В последнее время в жизни Фёдора было слишком много яблок — настолько, что видеть он их не сможет ещё лет десять. Как и белые костюмы. Как и Дазая, Боже, забери его к себе поскорее, Осаму. Впрочем, это несколько компенсировалось тем, что как минимум пользу от произошедших событий он всё же получил.
Например, не составило труда понять, что бороться с организациями Йокогамы будет сложнее, чем думал Фёдор, но отнюдь не из-за того, что в них сидели гениальные эсперы; Мафии и Агентству везло так, что Достоевский не сомневался, что если он и проиграет в какой-то момент, то это будет обусловлено лишь роялем, который кто-нибудь из Агентства (и скорее всего это будет Дазай) достанет из ближайших кустов. И Фёдор даже не будет на это обижен.

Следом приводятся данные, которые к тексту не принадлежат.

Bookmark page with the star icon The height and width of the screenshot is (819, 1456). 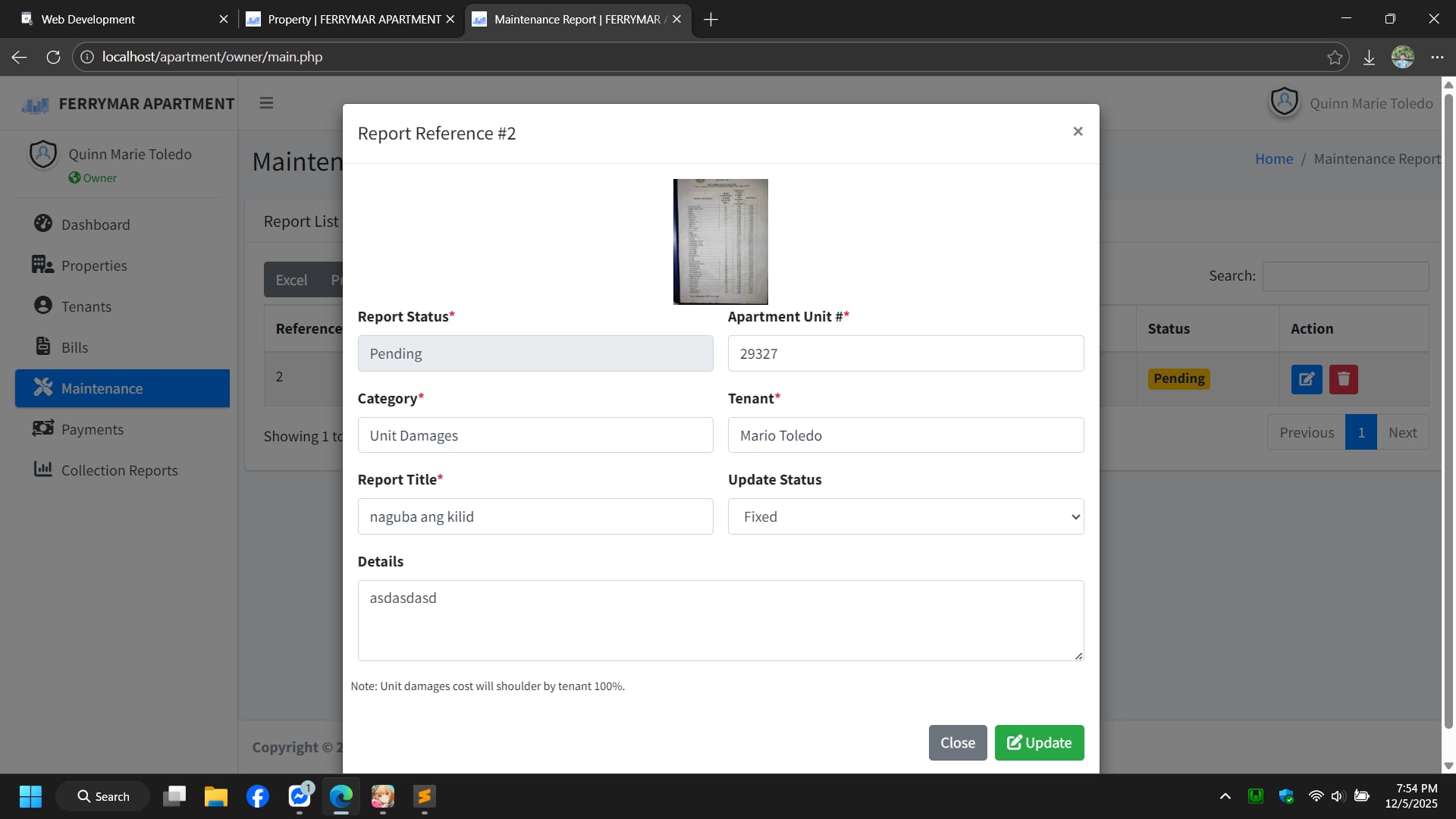[1335, 58]
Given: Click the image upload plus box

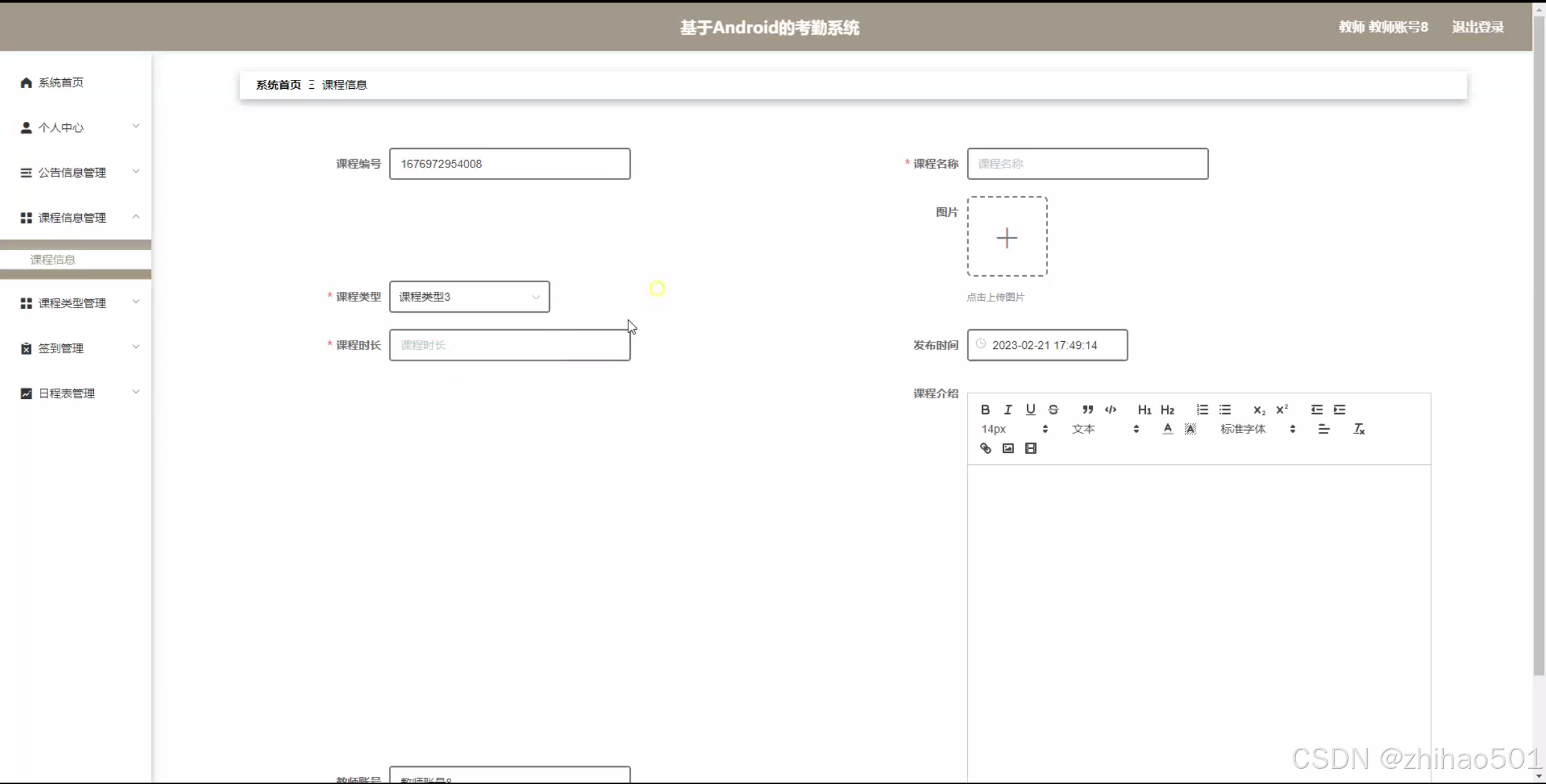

Но до принятия каких-либо решений было ещё много времени; у Мафии и Агентства будет достаточно дней зализать раны — Фёдору было бы неплохо залечь на дно, пока его активно разыскивают все мало-мальски вооружённые органы. В номере отеля, который он забронировал до приезда в Йокогаму, уже наверняка орудуют полицейские, и пусть продолжают, ведь Фёдор там не жил ни дня. Как и в других возможных убежищах — Достоевский был уверен, что японцы взяли все ложные следы, что он успел разбросать. Хорошие пёсики.
Впрочем, осторожности это не отменяло: Фёдор петлял по переулкам Йокогамы около двух часов, пока не убедился, что за ним никто не следует, а гражданские не обращают никакого внимания на явно подозрительного русского.

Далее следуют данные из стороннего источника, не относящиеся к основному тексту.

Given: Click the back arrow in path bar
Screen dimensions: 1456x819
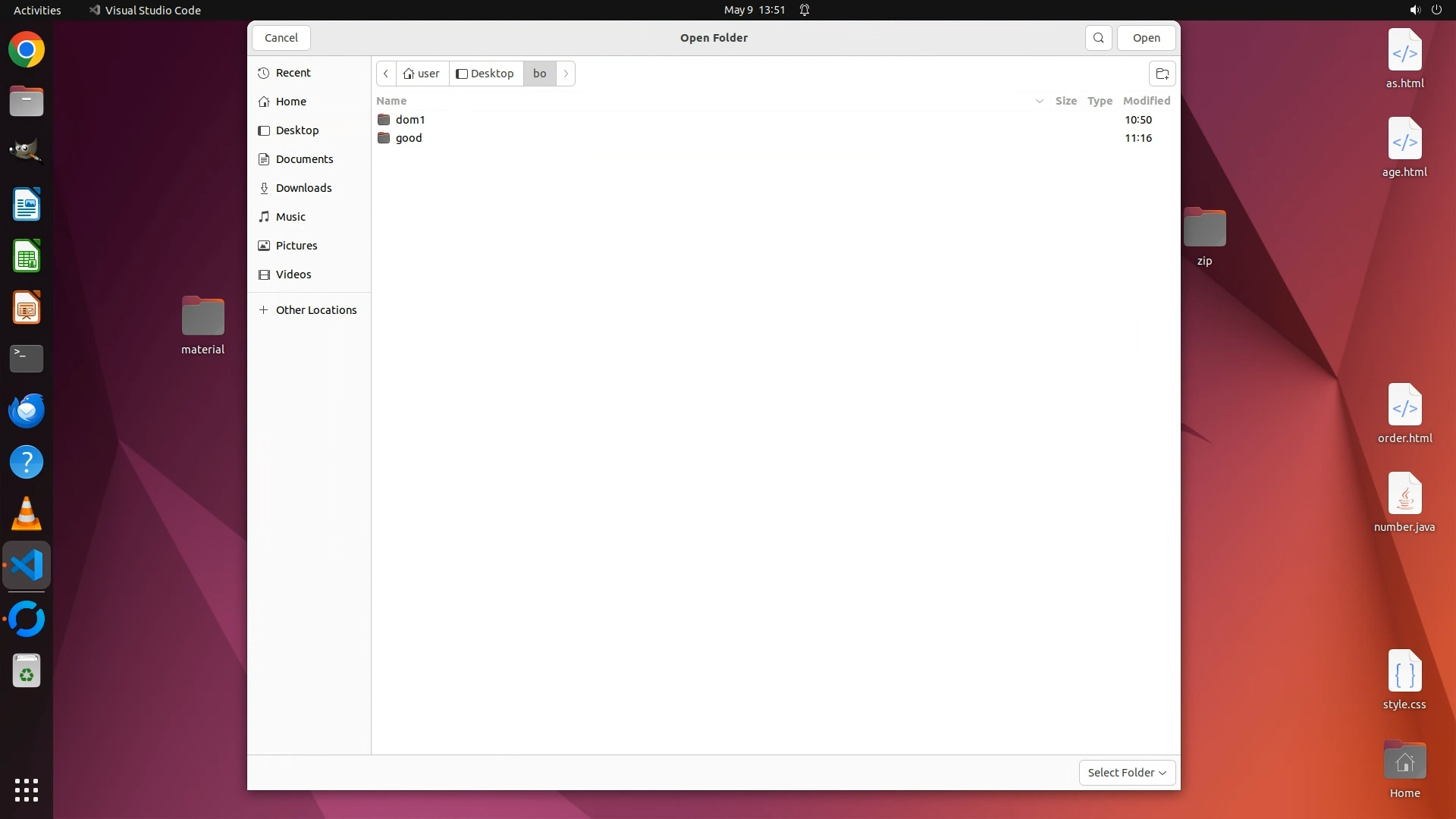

Над горизонтом появлялись первые лучи восходящего солнца, когда Фёдор, подавив зевок, направился к своему временному уютному убежищу.
Подозрения закрались в голову, когда ключ от снятой в не самом популярном районе квартиры вошёл в замок непривычно туго. Фёдор остановился, пробежался взглядом по окружению — было спокойно, не пролетали даже мухи — и вздохнул. В нос ударил знакомый запах — пионы и роза, что-то из ароматов Dior, к сожалению, со слишком длинным названием для запоминания. Достоевский спокойно открыл дверь.
В гостиной горел свет, попадая в прихожую, и Фёдор не посчитал нужным лишний раз тянуться к выключателю. Не снимая обувь, он повесил пальто рядом с лёгкой, как раз для прохладных японских ночей, курткой и лёгким шагом направился в сторону спокойного женского голоса, вслушиваясь в телефонный разговор.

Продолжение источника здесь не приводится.